Document segment
===============

Analysis: North Korea solution not obvious

By SONIA KOLESNIKOV, UPI Correspondent   |   June 1, 2003 at 6:03 AM

SINGAPORE, June 1 (UPI) -- Over the weekend, defense ministers from around the world and specifically Asia pondered the North Korean nuclear issue and what could be done to resolve the current crisis.

But while everybody agreed a nuclear North Korea was "unacceptable," as put by Australian Minister for Defence Robert Hill, there was no clear consensus on a solution,

While U.S. Deputy Defense Secretary Paul Wolfowitz described North Korea's nuclear weapons program as the biggest threat to regional security, France Defense Minister Michele Alliot-Marie, not always in agreement with the United States nowadays, noted "the situation there is very serious."

At the end of last year, North Korea acknowledged it is conducting a nuclear program using enriched uranium and then announced its withdrawal from the Treaty on the non-proliferation of nuclear weapons. These developments have been accompanied by escalatory statements, a provocative cruise missile test and the interception of a U.S. reconnaissance aircraft in international airspace.

"Developments there are very disturbing," Hill echoed, adding "whatever the explanation, North Korea's decision to reactivate its nuclear program and withdraw from the NPT (Nuclear Non-Proliferation Treaty) is clearly unacceptable."

Even Japanese Defense Minister Shigeru Ishiba raised concerns and warned that "further escalation of the situation by North Korea would require tougher measures."

Yes, but which ones?

When it comes down to a solution to the nuclear stand-off, there are many different proposals, but so far no clear solutions, though one consensus is emerging: a solution will have to come from a multilateral approach.

Speaking on the sideline of a security summit organized by the International Institute for Strategic Studies, Wolfowitz called for a "firm, common, multilateral position" among the United States, South Korea, Japan, China and Russia.

===============

Task requirements
1) List every government official named in the article on the North Korean nuclear issue, together with the country each represents.
2) Using the article on the North Korean nuclear issue, decide whether each statement below agrees with it. Answer yes or no, quoting the words from the article that decide each one.
(a) North Korea announced that it was withdrawing from the Treaty on the non-proliferation of nuclear weapons.
(b) The defense ministers reached a clear consensus on how to solve the crisis.
(c) Wolfowitz spoke on the sideline of a security summit organized by the International Institute for Strategic Studies.
3) Resume the article on the North Korean nuclear issue, starting right after its final sentence.

Material provided
===============

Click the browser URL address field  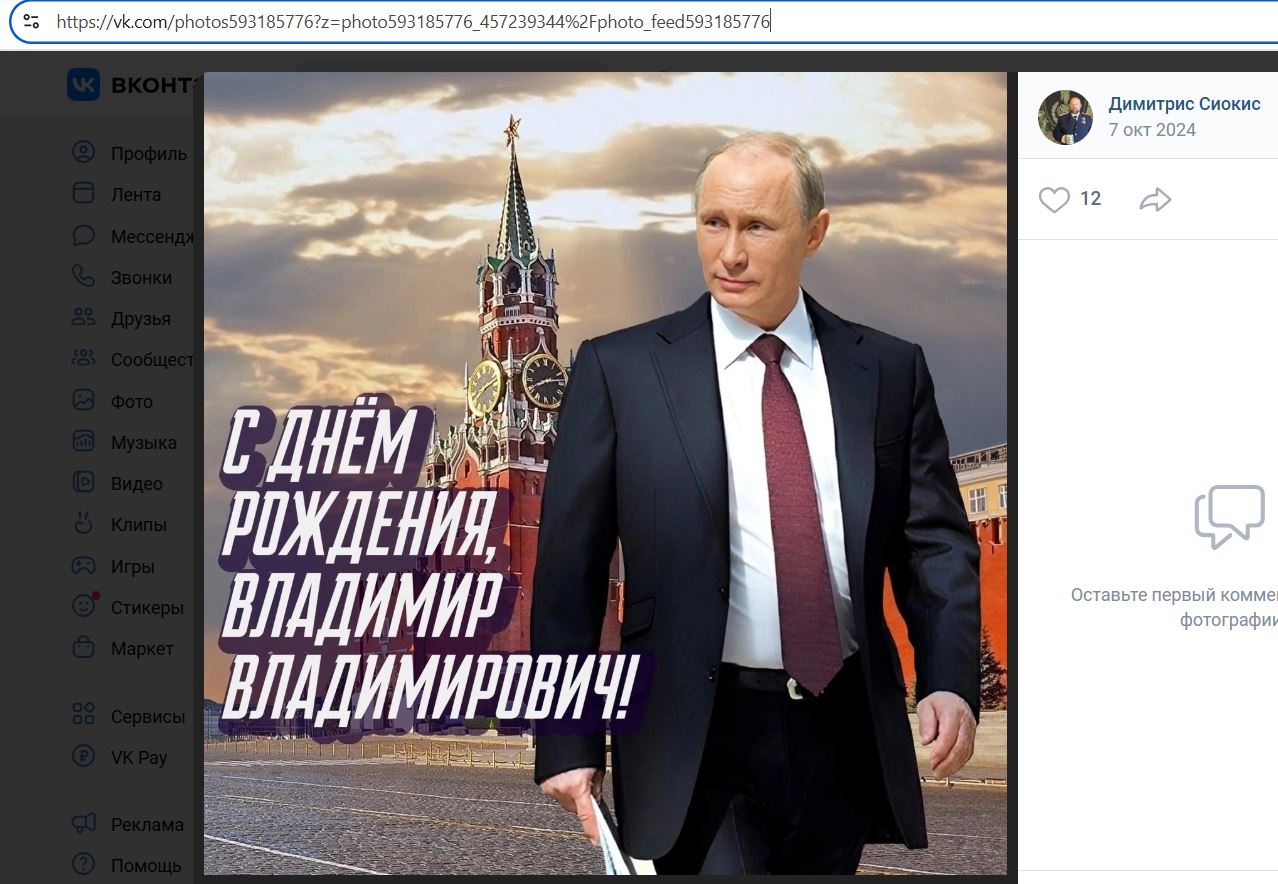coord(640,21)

===============

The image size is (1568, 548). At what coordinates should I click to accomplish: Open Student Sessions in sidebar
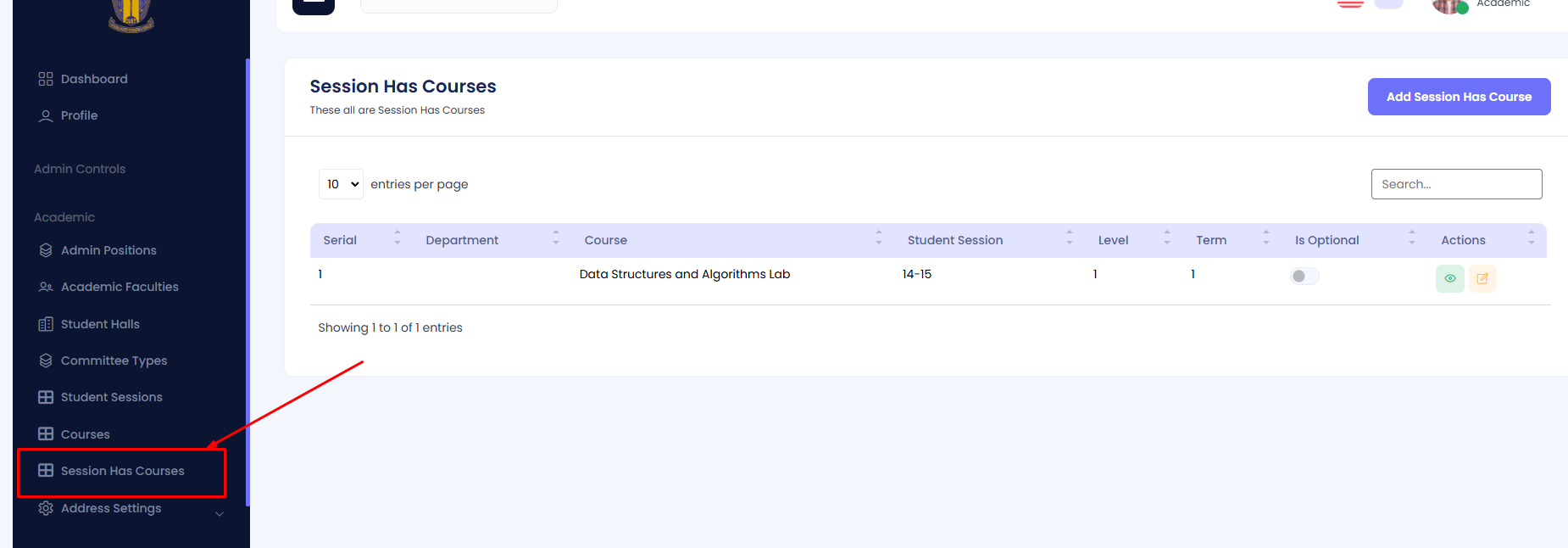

===============

Answers by task
1)
- Robert Hill (Australia)
- Paul Wolfowitz (United States)
- Michele Alliot-Marie (France)
- Shigeru Ishiba (Japan)

2)
(a) Yes: "then announced its withdrawal from the Treaty on the non-proliferation of nuclear weapons"
(b) No: "there was no clear consensus on a solution"
(c) Yes: "Speaking on the sideline of a security summit organized by the International Institute for Strategic Studies"

3)
"We are working with Japan and South Korea, our northeast Asia allies, as well as Russia and China to develop a common approach in North Korea to persuade them the course they are going down is a blind alley," Wolfowitz said, adding a consensus was beginning to build that "it's the only way we will be able to resolve this problem peacefully ... by carefully managing a multilateral approach to Pyongyang."

Hill added "all the evidence is that only concerted pressure has any prospect of influencing North Korea's behavior."

"We look to North Korea's North Asian neighors in particular to continue their efforts to convince North Korea to change course and welcome the efforts of Japan, China and South Korea in this regard," Hill said.

Last week, U.S. President George W. Bush and Japanese Prime Minister Koizumi agreed that continuation of the multilateral talks including Japan and South Korea was important. "At the same time, however, in my opinion, peaceful solution of the issue requires dialogue and pressure, and the U.S. position that all options should be on the table is an understandable one," Ishiba told delegates at the conference.

So far, the United Nations Security Council has not made any statement on the North Korea's nuclear issue, although a number of countries (France, U.S. and U.K.) would like to see it take a very strong position on North Korea and at least condemn the violation of North Korea's its treaty commitments.

"But Russia and China opposed the council taking a strong position because they fear it would be provocative and North Korea would respond in an inflammatory way, making it more difficult for the talks currently under way to make any progress," pointed Gary Samore, director of Studies at the ISSS.

Samore believed there is a general appreciation that "all of the options available have some pretty serious downside."

"This is not a situation where there is an obvious solution, which is easily grasped by everybody. Most people accept that the use of military forces is very unattractive, and there is a general acceptance that it would be counterproductive to succumb to North Korea's blackmail of bribing it," noted Samore.

Indeed, Wolfowitz admitted Saturday that neither military action nor "large scale bribery" would solve the issue.

Wolfowitz hinted North Korea's neighbors should use economic pressures on the country, pointing that at the opposite of Saddam Hussain's regime which was floating "on a sea of oil," North Korea "is teetering on the edge of economic collapse."

But this solution is unlikely to be accepted by either China or South Korea.

"They are very concerned that policy sanctions would be very dangerous and could either cause North Korea to react in a very negative way, perhaps even a violent way, or it could cause North Korea to collapse, which from Seoul and Beijing's standpoint could be very destabilizing and very costly," Samore said.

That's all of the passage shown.